Saturday, February 27, 2016

My Name is Lucy Barton by Elizabeth Strout

My Name is Lucy Barton by Elizabeth Strout

We meet Lucy Barton as she lies in a hospital bed in New York City.  She will remain there for nine long weeks, though the cause of her illness remains a mystery.   While she's in the hospital, her mother comes to visit for five days.  She never leaves Lucy's side and never sleeps.  They discuss people they knew over the years and this is how we learn who Lucy Barton really is.

Lucy grew up dirt poor, her family living on the fringes of their rural Illinois community.  Her husband had sent her mother the airplane ticket.  She had never been on an airplane before and Lucy hadn't seen her in many years. They talk about the past and look out at the Chrysler Building. Every now and then the doctor checks on her and periodically some nurses who she's given nicknames to, come to take her temperature.

The story is peppered with some talk of the AIDS epidemic in the 1980's, the decade in which we first meet Lucy Barton.  First we go back to her childhood when her father locks her in his truck with a brown snake of which she's terrified.  Her brother grows into a man yet is still reading Little House on the Prairie books.
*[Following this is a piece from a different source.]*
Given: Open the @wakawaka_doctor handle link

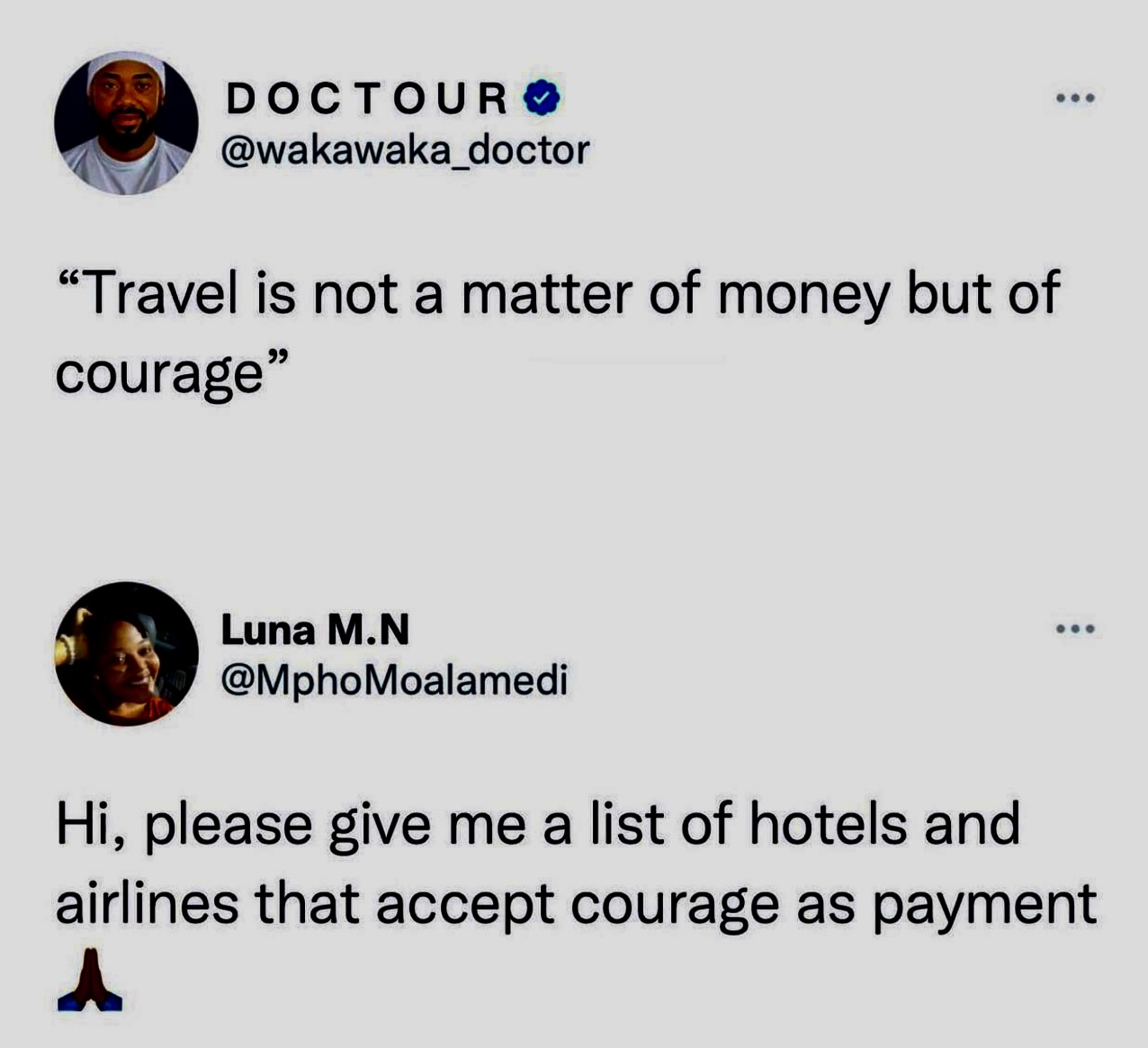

The reader is never given any explanation for why theses event are important.  We see snippets of Lucy's marriage and her children.  Then we skip to her quest to become a writer after her illness. And when her mother goes home, her life moves on.
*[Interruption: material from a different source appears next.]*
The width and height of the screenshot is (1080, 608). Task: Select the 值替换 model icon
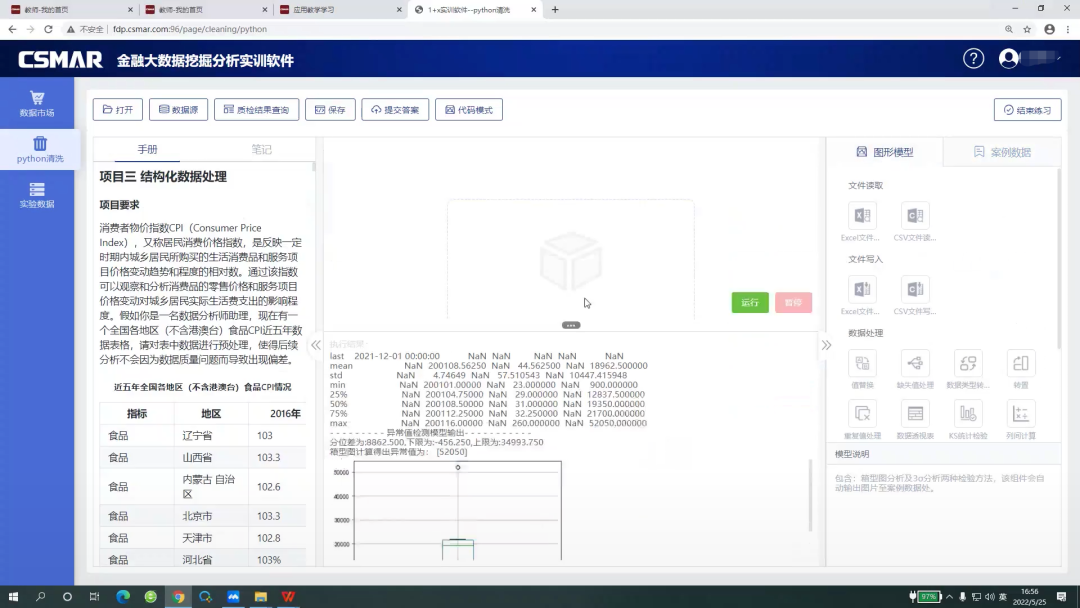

I loved Olive Kitterridge but I just couldn't wrap my head around Lucy Barton.  I got more out of the advice she received from another writer, than I got from reading her story.  I just couldn't find much about Lucy to like, I found her kind of blah.  With that being said, Olive Kitteridge wasn't a likable character either but she was tough, funny and feisty.  And it's not to say, My Name is Lucy Barton is not a well written novel, but Lucy couldn't grab my attention.